Сегодня, едва усевшись, спросил: – Где супруга?
   – Сейчас придёт, – я ждал ещё вопросов, но они не последовали …
   Сел и я. Выпили по рюмке водки. Молчали. Ждали, пока доварится картошка и дожарятся котлетки. Он или не он? – истязал я себя пыточным вопросом, наблюдая, как ЕВА самозабвенно и безоглядно поглощает сыр … В этот миг я ненавидел его и заставлял себя мысленно повторять: «Господи! Даруй ми зрити моя прегрешения и не осуждати брата моего».
   На запах готовящейся пищи вышла дочь:
   – Пап, я тоже хочу есть.
   – Ещё минутку – я тебя позову.
   – А можешь сделать ещё гренки с сахаром?
   – Запросто. Иди, я позову, когда всё будет готово. – Мне не хотелось, чтобы Абросимов оглядывал её. Дочь уже перешагнула пору нимфеток, угловатость начинали замещать изящество женских очертаний.
   – Кто ей делает педикюр? – нагло спросил Абросимов.
   – Ты намекаешь на сцену из «Лолиты»? Оставь, пожалуйста, мне это неприятно.
   Он усмехнулся:
   – Какая тебе разница?
   – Она моя дочь, а я её отец, и этим всё сказано. Прошу тебя – держи всё при себе, а лучше засунь … куда подальше!
   Щёлкнул замок  и вошла моя жена с каким-то большим пакетом.
   – Купила? – спросил я.
   – Купила, – усмехнулась она, – кастрюльку с ручкой, не смогла удержаться, – и извлекла на свет большое сияющее чудо с благородно звякнувшей крышкой.
   – Очень удобно бить по щекам и голове, – прокомментировал Абросимов, проведя усмешливым взглядом по женщине. – А если сильно возникает, надеть на голову и изолировать.
    Она засмеялась и попросила:
   – Покормите меня, жутко голодная. Мне кое-что ещё в докладе нужно успеть сегодня доделать.
   Я посмотрел на неё с удивлением – неужели это знак прежних отношений, или только демонстрация перед  Абросимовым?! Благополучная семья!
   – Представляешь?! – казалось, она не лукавит, – платье, которое мне подошло, – семь тысяч, а костюм  – восемь!
   – Ну, покупай. – Я со злорадством посмотрел на наблюдавшего Абросимова, – пусть завидует! Она взглянула на меня тягуче пристально и ничего не ответила. – Я получил аванс за книжку от яхтсмена.
   – Скоро богатым будешь, – с язвительной неприязнью сказал Абросимов. – Уж тогда поставишь не полбутылки, а целую.
   – Садись, – сказал я жене, – всё уже готово. Дочь хотела поесть.

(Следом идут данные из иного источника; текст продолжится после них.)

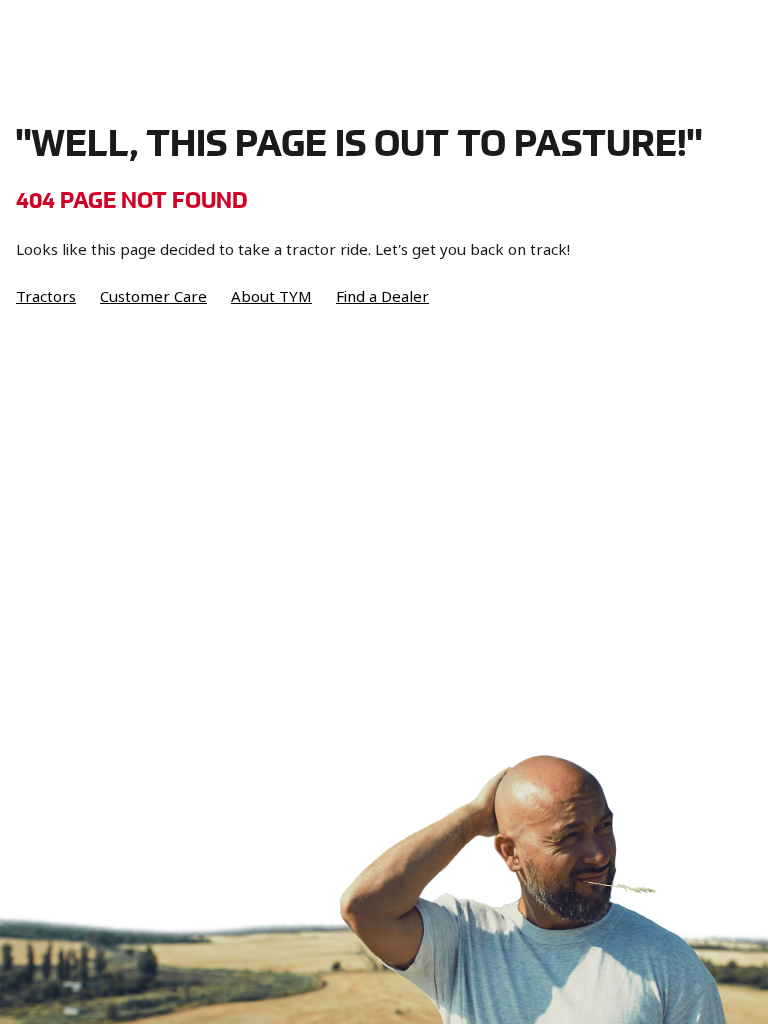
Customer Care (153, 297)
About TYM (271, 297)
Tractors (46, 297)
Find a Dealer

   – Я лучше ей отнесу и сама с ней поужинаю, а вы тут трепитесь «о своём девичьем». Она поставила на сервировочный столик тарелки с едой, прикрыла крышками, чтобы не остывала, и увезла.
   – Наслаждаешься домашним уютом? – Абросимов уже дожевал последний кусок котлеты и блаженно отвалился от стола.
– Нет! Уже привык. Вспоминаю, как мы с тобою писали радиопьесу о Мусоргском. Я тогда её назвал: «Последний портрет композитора», а ты …
  – «Прогулки с Рангони».
   – И я тогда согласился, хотя реальным гонителем и дьяволом для Модеста Петровича являлся третьесортный композитор Цезарь Кюи, а ты на роль искусителя избрал мифического иезуита Рангони.
   – Тебе же понравилось?
   – Тогда – да! Сейчас бы я предпочёл педантичного Цезаря Кюи, в его плоти и крови, ненавистника великоросской удали, размаха фантазии …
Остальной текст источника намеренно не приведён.